Monday, March 5, 2012

The U.S. Government's Panopticon State


The U.S. Government's raging paranoia regarding terrorism has now led to a high-octane obsession with perpetual and complete surveillance of its citizens in every manner conceivable

"The thought police would get him just the same. He had committed—would have committed, even if he had never set pen to paper—the essential crime that contained all others in itself.  Thought crime, they called it.  Thought crime was not a thing that could be concealed forever.  You might dodge successfully for a while, even for years, but sooner or later they were bound to get you."  —George Orwell, 1984 (Book 1, Chapter 1)

Each day, we move closer to Orwell's dystopic vision.  The latest addition to U.S. domestic surveillance is the National Security Agency's (NSA) new data mining facility behemoth in San Antonio, Texas.  More worrisome, a Microsoft data centre is located just a few blocks away, so the NSA will be able to tap into the massive stores of data without a warrant being necessary, only a simple fibre optic cable.

The NSA's hulking complex raises any number of serious questions, such as the large numbers of people arbitrarily placed on watch lists.  Does data mining even justify the ends?  Catherine Austin Fitts has long described the Data Beast, data mining apparatus, “the reality was you had Lockheed Martin and their subcontractors owning and controlling the data and you couldn’t get it.”

“And if you look at all the other databases that IBM and their subcontractors have access to government-wide, the question is if you integrate those databases what you’re talking about is a complete control system‘cos you’ve got the mortgages, you’ve got the IRS payments, on and on and on and on and on.  So, if you watch the movie ‘Enemy of the State’ or you watch the movie ‘Listening,’ you’re talking about an intelligence capacity that can basically manage and manipulate the economy at a very detailed level, whether it’s manipulation of the stock in the financial markets or manipulation of households.” 

With so many lumbering and uncoordinated security agencies engaged in electronic surveillance, how can all this information be shared and correlated?  What risk does the U.S. run should it fall prey to a tyrannical despot with a fully functioning and devastatingly intrusive surveillance system already in place?  These questions and more must give U.S. citizens pause to reflect on the swiftness with which our privacy evaporates before our eyes.

The concept of the CIA project Total Information Awareness has now migrated over to the NSA, which is determined to turn that vision into reality.  The NSA wants to know every detail about our lives:  what we eat, where we travel, what books we read, what movies we watch, every iota of our lives.  But with very little progressive legislation emanating from the regressive two-party system to harness this rapid data grab for electronic omnipotence, is it too late for U.S. voters to pull their lives out from underneath the microscope of the state?

SAN ANTONIO CURRENT — “Eisenhower warned of the military-industrial complex, but now it’s mostly the security, industrial complex; it’s these people that build all the hardware and software for Homeland Security and Intelligence and all that,” says Bamford. “As far as I can see, nobody has a handle on how many contractors are out there, what they’re doing, how much money’s going to them, how much is useful, how much is wasted money.”

Cate says the NRC committee is not necessarily opposed to data-mining in principal, but is concerned about how it’s carried out. “The question is can you do it and make it work so that you don’t intrude unnecessarily into privacy and so that you reach reliable conclusions.”

Bamford writes in the Shadow Factory of how the NSA’s Georgia listening post has eavesdropped on Americans during the Iraq War, including journalists, without a warrant or any indication of terrorism.
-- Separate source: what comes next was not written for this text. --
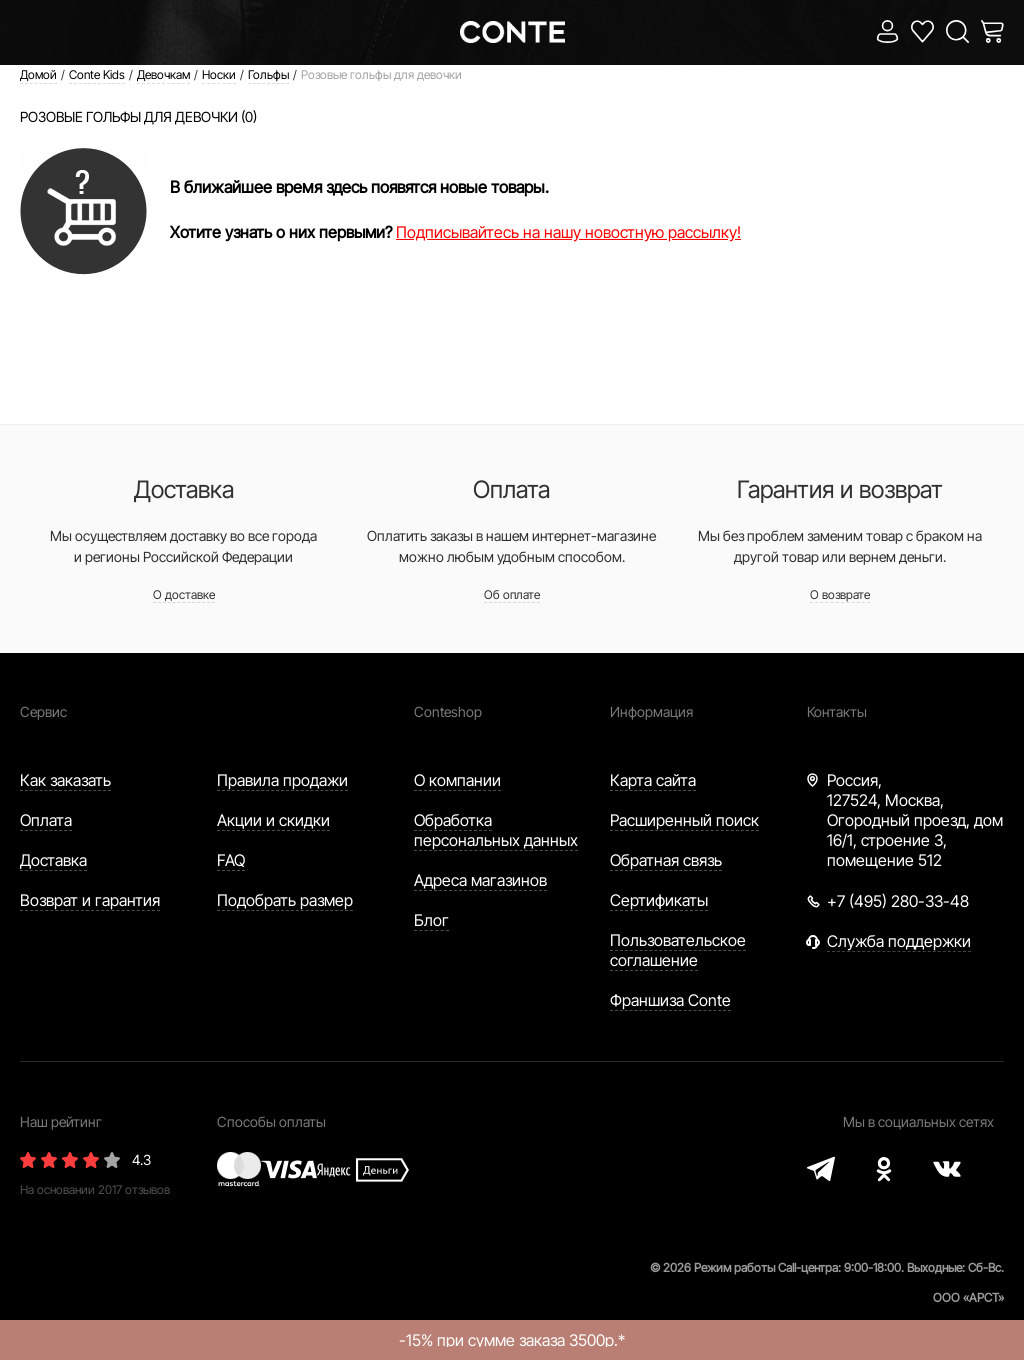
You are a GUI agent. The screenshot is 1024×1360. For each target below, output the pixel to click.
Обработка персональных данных (496, 830)
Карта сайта (653, 780)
He also reports on NSA eavesdropping on undecided members of the United Nations Security Council in the run-up to the vote on the Iraq War resolution, with the Bush regime seeking information with which to twist the arms of voting countries. The spying was only revealed due to British Parliament whistleblower Claire Short, who admitted she’d read secret transcripts of UN Secretary-General Kofi Annan’s confidential conversations.

“The UN people have been aware of [NSA eavesdropping] for a long time, but there’s not much they can do about it,” says Bamford.
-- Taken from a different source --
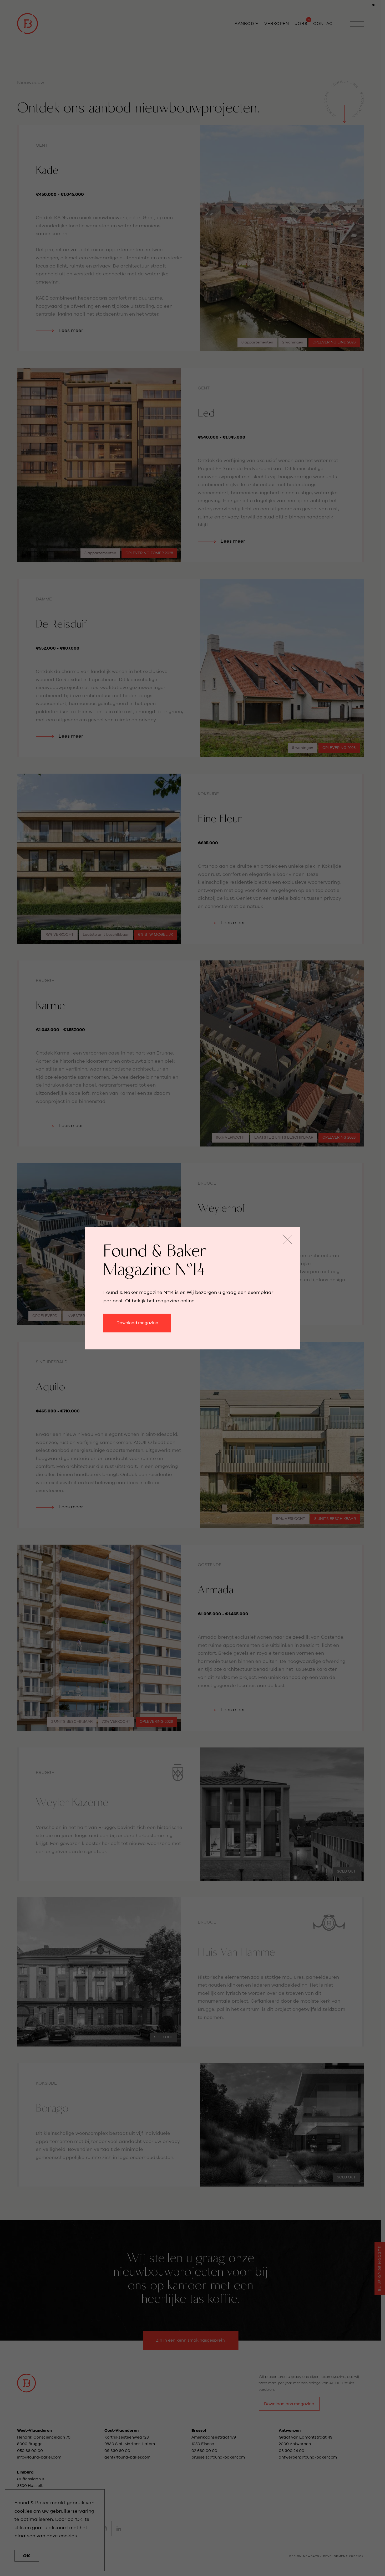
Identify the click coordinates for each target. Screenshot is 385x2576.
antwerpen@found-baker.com (308, 2457)
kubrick (356, 2556)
A common response to concerns about data surveillance is that those who keep their noses clean have nothing to worry about. But the reach of the NSA’s surveillance net combined with lack of oversight and the political paranoia escalated by the 9/11 attacks means that almost anyone could wind up on the terrorist watch list.

“The principal end product of all that data and all that processing is a list of names — the watch list — of people, both American and foreign, thought to pose a danger to the country,” writes Bamford. “Once containing just twenty names, today it is made up of an astonishing half a million — and it grows rapidly every day. Most on the list are neither terrorists nor a danger to the country, and many are there simply by mistake.”